● **SELECTED PASSAGE**:
+++

October 8, 2014

Brain Injury Study Could Help Inmates With Reentry

Brain Injury Study Could Help Inmates With Reentry

There’s new push to help people who have been incarcerated deal with the effects of traumatic brain injuries.  

Over the next four years, people leaving prison for parole or community corrections programs in Marion and Allen counties will be screened for a traumatic brain injury, or TBI, that can make it difficult to adjust to life on the outside. 

Lena Hackett, president of Community Solutions, the organization coordinating the project, says it’s common for inmates to have experienced a serious brain injury, partly because they’ve been in more violent situations.

"The national research will show that on average about 60% of folks who are incarcerated have a traumatic brain injury," says Hackett, "we did a quick research project here in to see what the levels were here in Indiana and we came up with about 37% of the folks."

Hackett says a recent $1 million dollar federal grant will allow these people to get help.

"They will go into a program called Resource Facilitation, which is really intensive wrap-around, case management services focused on the brain injury," says Hackett, "it includes both the medical and clinical side and the how do you now work in your community, how do you connect to resources and how do you become employed."

Finding a job is a critical issue for people leaving jail and criminal justice research shows those who do are less likely to reoffend.

+++

● **DATA**:
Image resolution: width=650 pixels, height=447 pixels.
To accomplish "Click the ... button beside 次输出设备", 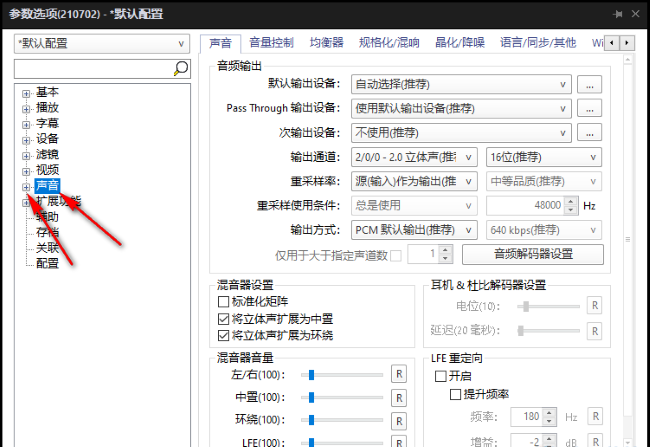I will [x=590, y=132].
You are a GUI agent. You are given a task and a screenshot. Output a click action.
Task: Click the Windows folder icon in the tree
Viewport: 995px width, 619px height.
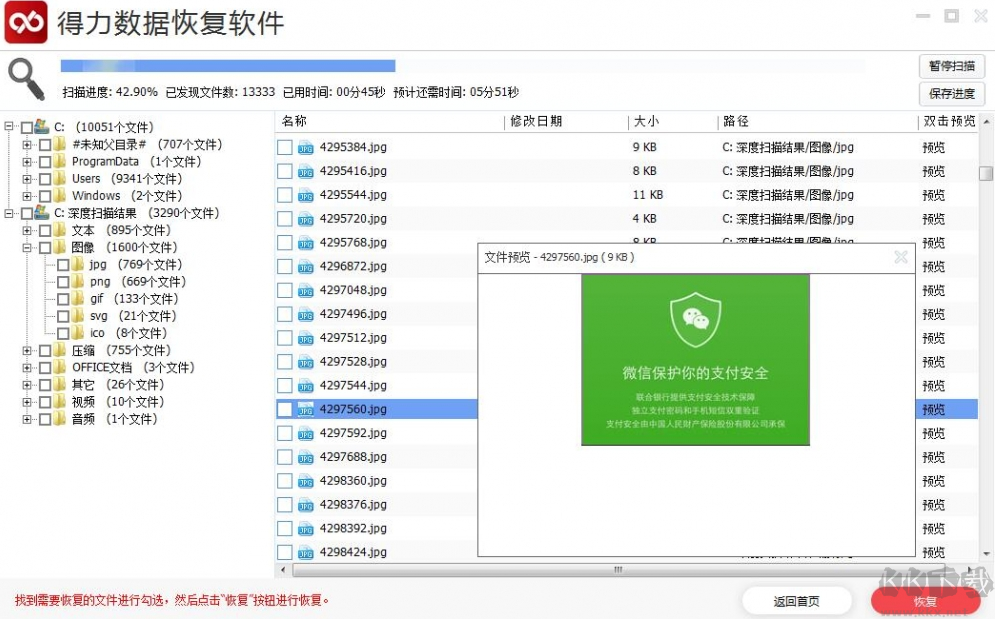pyautogui.click(x=59, y=196)
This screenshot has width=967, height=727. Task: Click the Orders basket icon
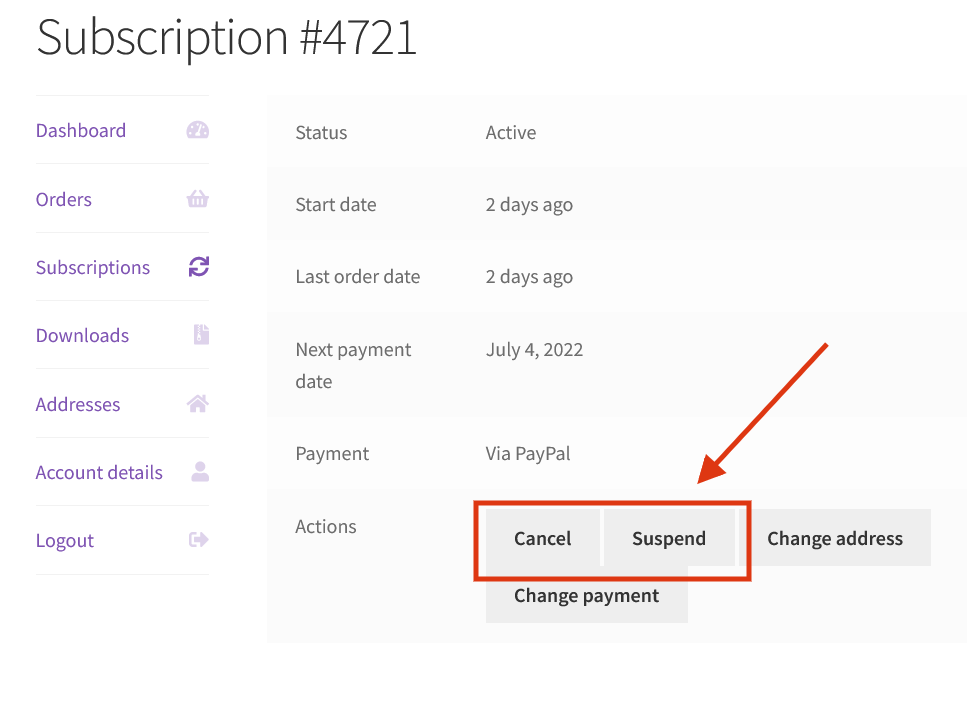click(x=198, y=199)
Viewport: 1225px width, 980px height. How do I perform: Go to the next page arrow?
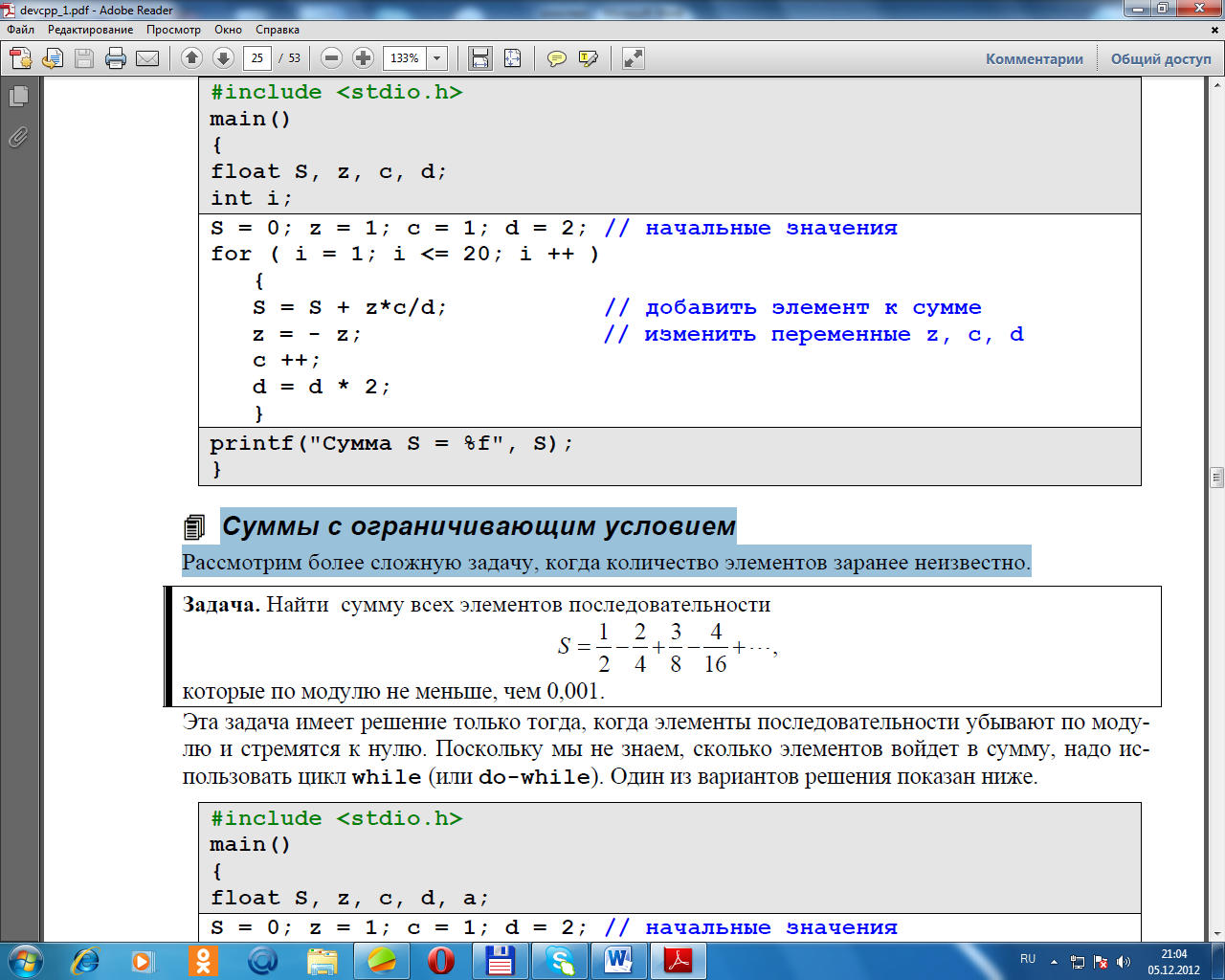(223, 58)
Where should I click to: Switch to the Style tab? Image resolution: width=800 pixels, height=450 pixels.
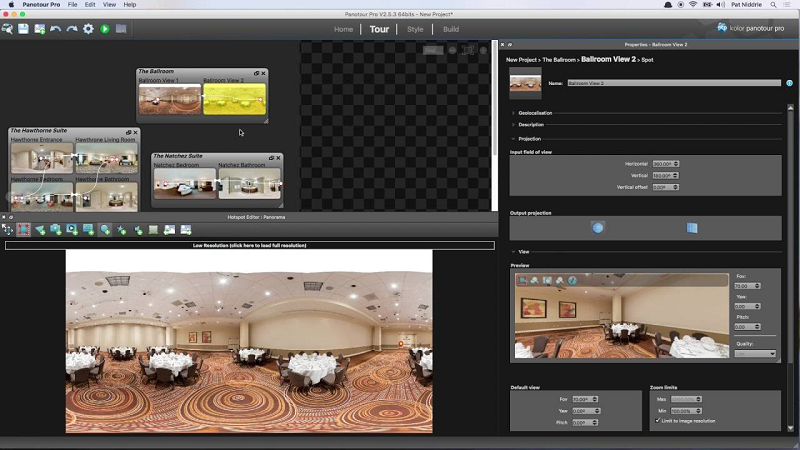point(415,29)
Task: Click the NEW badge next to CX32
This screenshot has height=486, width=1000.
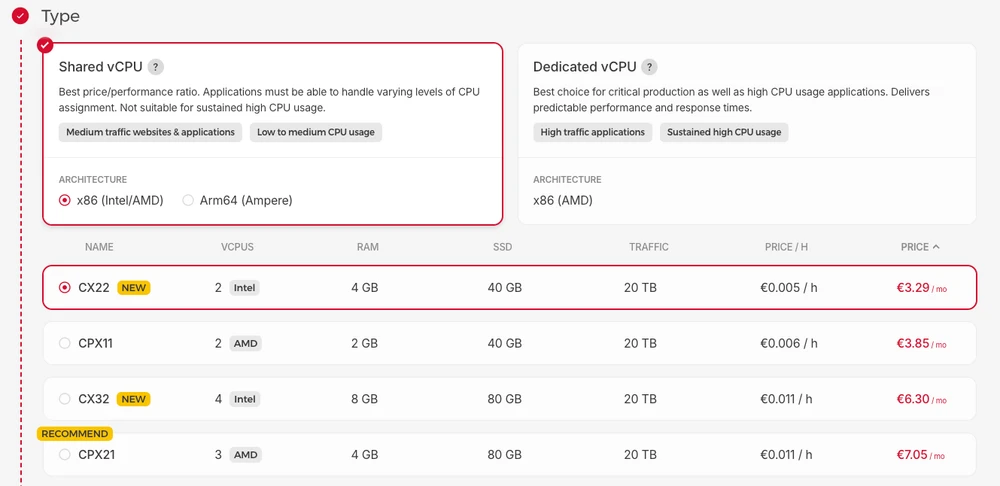Action: pos(134,399)
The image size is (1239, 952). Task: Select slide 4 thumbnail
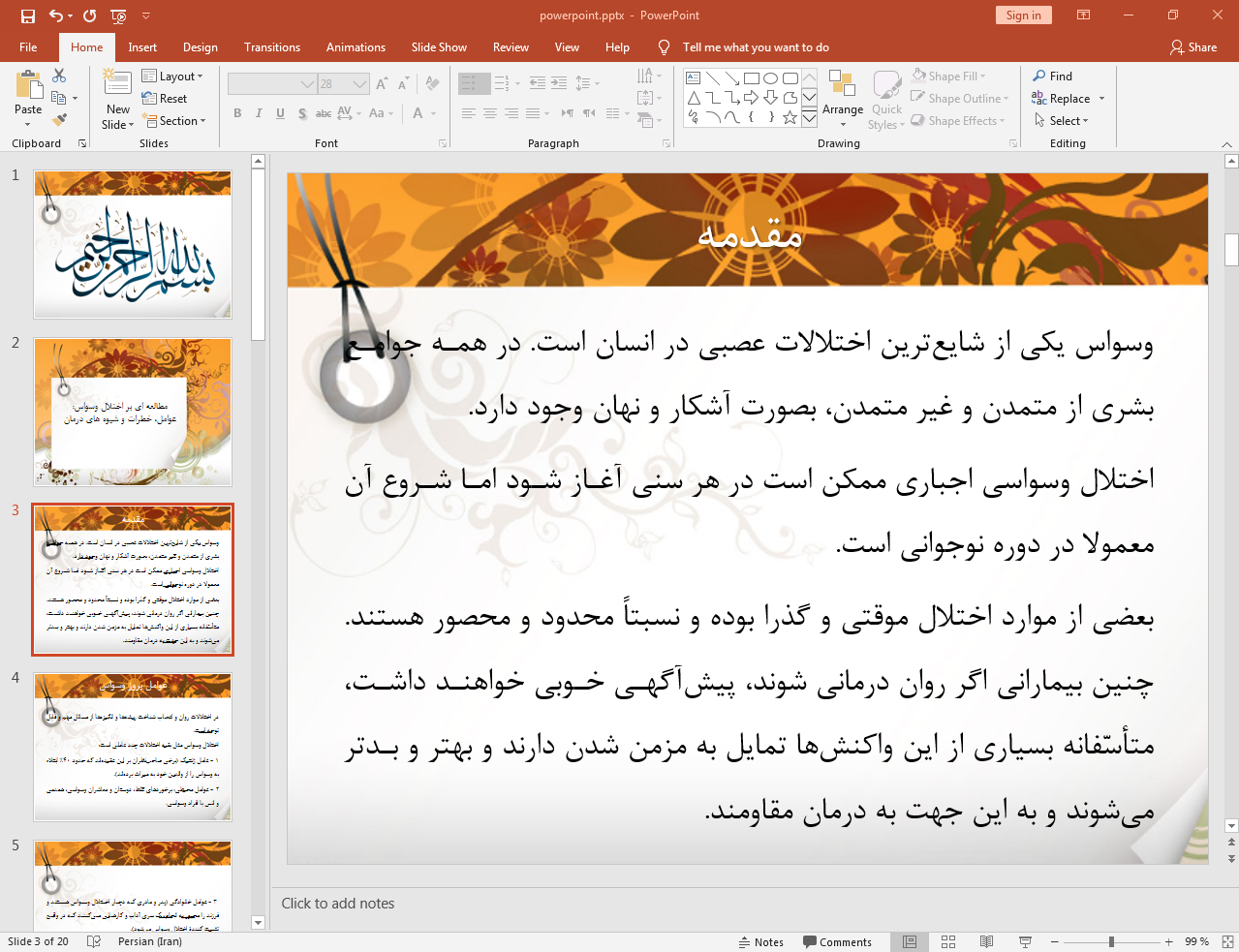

+++

● **PROBLEM 1**:
Answer these questions from the brain injury article.
(a) In which two counties will people leaving prison be screened?
(b) About what percentage of incarcerated people in Indiana had a traumatic brain injury, according to Hackett's research?
(c) What is the name of the program these people will enter?
● **PROBLEM 2**:
Translate this sentence from the brain injury article into Spanish: "Finding a job is a critical issue for people leaving jail and criminal justice research shows those who do are less likely to reoffend."
● **PROBLEM 3**:
Carry on the brain injury article from its last sentence.
The data is separate from the brain injury article.

● **EXPECTED OUTPUT 1**:
(a) Marion and Allen counties
(b) About 37%
(c) Resource Facilitation

● **EXPECTED OUTPUT 2**:
Encontrar un empleo es un asunto crucial para las personas que salen de la cárcel, y las investigaciones sobre justicia penal muestran que quienes lo consiguen tienen menos probabilidades de reincidir.

● **EXPECTED OUTPUT 3**:
Hackett says a local doctor at Rehabilitation Hospital of Indiana has spent years creating the Resource Facilitation model that has been tested on non-incarcerated patients with a TBI.

"They found that of folks that received Resource Facilitation 64% of those folks were employed as compared to their control which was only 36%." says Hackett.  

Another big part of the project will be training correctional staff to better identify and manage inmates who are dealing with a traumatic brain injury.  Hackett says people who work with inmates need to be able to better recognize the symptoms.

"You have difficulty focusing, you can't remember details, you can't multi-task, you may have outbursts of emotion," explains Hackett, "so if you're incarcerated those things can be seen as being noncompliant, but if you know about the brain injury it can be treated and managed."

Indiana is only the second state in the country to pilot this type of program, offering a chance for ex-offenders to successfully rejoin communities.